Several years ago I had the privilege of helping a nice lady, a pastor’s wife, with low back pain. She was new and complained she strained her back moving furniture. Medicine was prescribed, including hydrocodone (opiate) for pain.
Two days after finishing the prescription for pain medicine she returned and requested a continuation of the same medication. Two days after the second prescription was finished she returned and requested another continuation of the same hydrocodone pain medicine. At this point her exam, objectively, had improved in several aspects, suggesting that her subjective level of pain also should have been less, but giving her the benefit of the doubt a substitute non-opioid prescription-strength pain reliever was prescribed – but not the hydrocodone. On checking out, the pastor’s wife wrote a check on a closed account.
In a separate case, two separate patients, who were looking to rehab off opioids shared with me that there was a semi-retired veteran working as a doorman/bouncer for a popular Coast nightclub who every month received in the mail 100 tablets of 10 mg hydrocodone (Norco) from the V.A., presumably prescribed by his V.A. doctor for pain. He was selling them for $10 a pill at the door, reportedly selling out within two hours. If he sold them all he pocketed $1000 a month.
And then the third case, the more common one, involving deception to obtain the opiate was a man in his late twenties from Hawaii, who complained of pain from a previously diagnosed condition of trigeminal neuralgia (tic douloureux), an extremely painful condition and medical problem that often requires opiates or narcotics for relief. He'd read up on it feigning the condition as well as any top-rated Hollywood actor could have done. Fooled me on two visits but on follow-up his data information had an error that led to his deception. He was addicted to opiates.
There is no longer a stereotypical addict. Addicts and suppliers come from every demographic. The poor and the rich. The ordinary and the exceptional. The celebrity and the unknown. The street-walker and the socialite. Those married, those cohabiting, those working and the unemployed. As well as a pastor’s wife, the veteran, and the regular Joe.
The problem is complicated and defies a simple solution, as nice as that would be. There will always be people who seek to alter the mood of their lives, with chemicals if they can. As long as people get bored, or lapse into despair, or lose meaning in their life, and especially if they have or see no future, then they will forever be seeking something to assuage their misery.

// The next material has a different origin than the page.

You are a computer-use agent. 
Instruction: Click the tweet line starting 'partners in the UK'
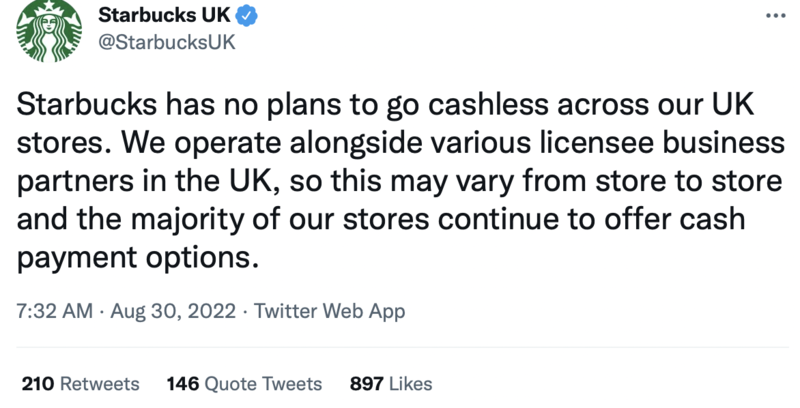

I don’t have the solution but I think our culture and the lack of moral forays probably has something to do with it. Perhaps in the same way the tobacco juggernaut was felled pre-80s, with much focus and capital, I have a feeling that somehow litigation will play a role in smothering the major fire of this problem.
Jesus taught that the poor will always be with us. I think addicts will be too. The best we may be able to do is to do what we can to try to limit the number of addicts and their overdose deaths. At least giving it the attention it needs is a big start. The more attention a problem is given the more likely and quickly will the solution be found.